§ 必須課題
1. 下記の家族の対話に関する本文を、3文で要約してください。
2. 後に示す本文のうち、「家族レジリエンスは、困難なこ」から始まり「やっぱり対話じゃん!困難なやつじゃん!」で終わる部分を、一字一句変えずに抜き出してください。

┌─ 本文

かくいうわが家もお互いに調子がいい時は比較的話ができますが、喧嘩中は「話しかけた方が負け」ってな感じで徹底抗戦。
対話どころか目も見ないし挨拶もしない、そんな日々もありました。(今もたまにあります)

でも、何事においてもチームとしてやっていく限り、チームメンバーとのコミュニケーションは不可欠。業務連絡だけではなく、お互いの考えを共有したり、意見を伝え合ったり、議論、相談、調整、報告などなどさまざまな種類のコミュニケーションが必要です。

中でも、家族として大切にしたいことや自分の軸となる価値観を共有する対話はチーム創りのベースとなったり、判断の基準になったりする大切なもの。難しい!けれど、避けては通れません。

では、対話が難しい家族は、どんなに苦しくても喧嘩しても向き合って対話するしかないのか?それとも誰かが我慢をしてワンオペで頑張り、チームになることを諦めるしかないのか。

その問いのヒントを前回ご紹介した家族レジリエンスに発見!対話は避けては通れないけれど、ガチガチに凝り固まった肩の力が抜けそうなヒントが見つかりました。

チームレジリエンスのプロセス

家族レジリエンスは、困難なことが起きた時にそれを乗り越える力またはそれにより個人や家族が対応力を獲得し成長する過程を指します。

チームレジリエンスの過程を表したのが以下の4つのステップです。チームわが家構築のプロセスも言葉は多少違いますが、ほとんど同じです。

参考:https://www.cultibase.jp/articles/10125

まずは見えている景色の共有です。同じ出来事を見ていても、一方は「大した問題ではない」と捉え、他方は「大問題!」と捉えていたら、そこにある困難や課題が見えません。対話を通してお互いにどう見えているかを共有し、景色のすり合わせをします。

景色が共有できたら、次は課題の定義です。例えば、課題が一時的なことなのか、継続的に取り組まないといけないことなのかによっても対処の方法が変わってきます。対話を通して課題が何なのかの目線を合わせます。

その後、対処の実行、対応力の獲得となるわけですが、最初の二つのステップがうまくいかないと、進むことができません。

やっぱり対話じゃん!困難なやつじゃん!
諦めるしかないじゃん!
そうなんですが、なんと!チームレジリエンスのプロセスはこの前段階があったのでした。

チームわが家1.0に抜け落ちていた「セルフケア」

チームレジリエンスの前にあるのがセルフレジリエンスです。そして、その一番最初にあるのが「セルフケア」。対話をするためにはまず最初に家族の一人ひとりがコンディションを整える必要があるのです。

参考:https://www.cultibase.jp/articles/10125

対話には労力がかかります。精神的な余裕がないとできません。

└─
┌─ 収集データ

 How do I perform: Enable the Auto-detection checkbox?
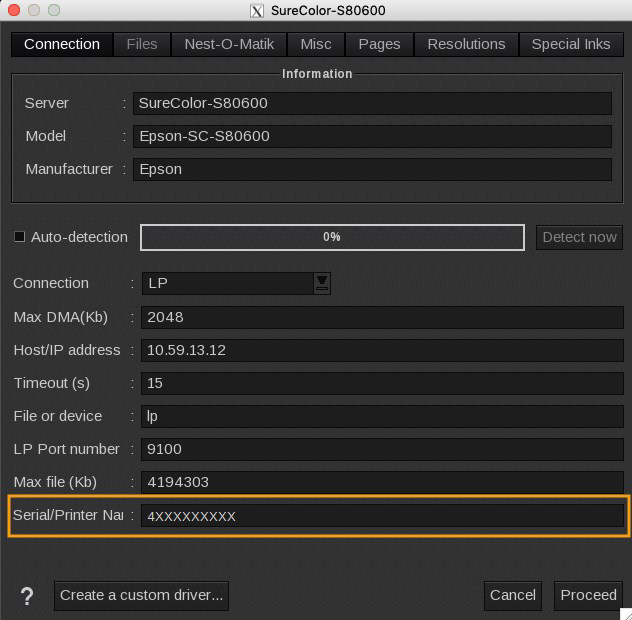[x=19, y=237]
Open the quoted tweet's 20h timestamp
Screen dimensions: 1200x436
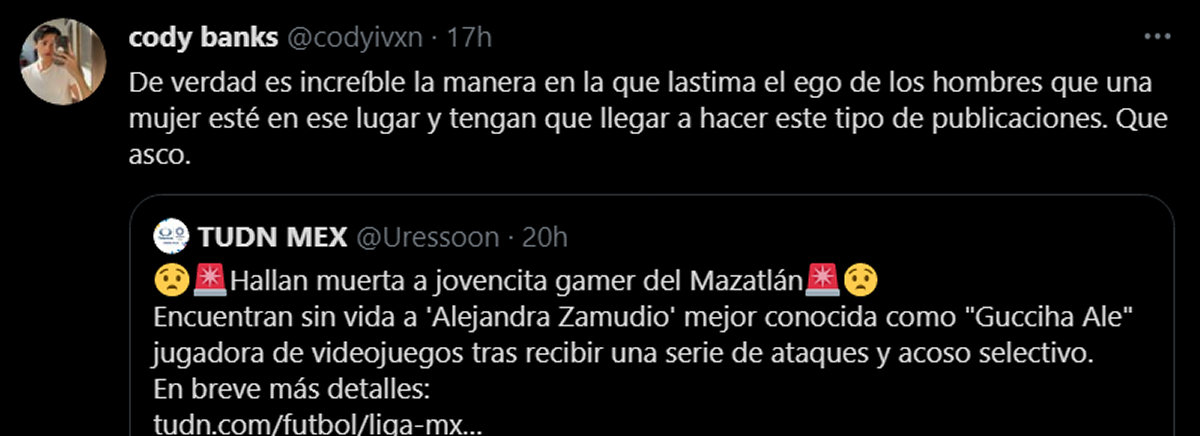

└─

§ 解答
1. チームとしてやっていく以上、家族間の対話は不可欠ですが、喧嘩中などは対話が難しいこともあります。チームレジリエンスのプロセスでは、対話を通じて見えている景色を共有し、課題を定義するという最初の二つのステップがうまくいかないと、対処の実行や対応力の獲得へ進めません。その前段階としてセルフレジリエンスがあり、対話のためにはまず家族の一人ひとりがセルフケアでコンディションを整える必要があります。

2.
家族レジリエンスは、困難なことが起きた時にそれを乗り越える力またはそれにより個人や家族が対応力を獲得し成長する過程を指します。

チームレジリエンスの過程を表したのが以下の4つのステップです。チームわが家構築のプロセスも言葉は多少違いますが、ほとんど同じです。

参考:https://www.cultibase.jp/articles/10125

まずは見えている景色の共有です。同じ出来事を見ていても、一方は「大した問題ではない」と捉え、他方は「大問題!」と捉えていたら、そこにある困難や課題が見えません。対話を通してお互いにどう見えているかを共有し、景色のすり合わせをします。

景色が共有できたら、次は課題の定義です。例えば、課題が一時的なことなのか、継続的に取り組まないといけないことなのかによっても対処の方法が変わってきます。対話を通して課題が何なのかの目線を合わせます。

その後、対処の実行、対応力の獲得となるわけですが、最初の二つのステップがうまくいかないと、進むことができません。

やっぱり対話じゃん!困難なやつじゃん!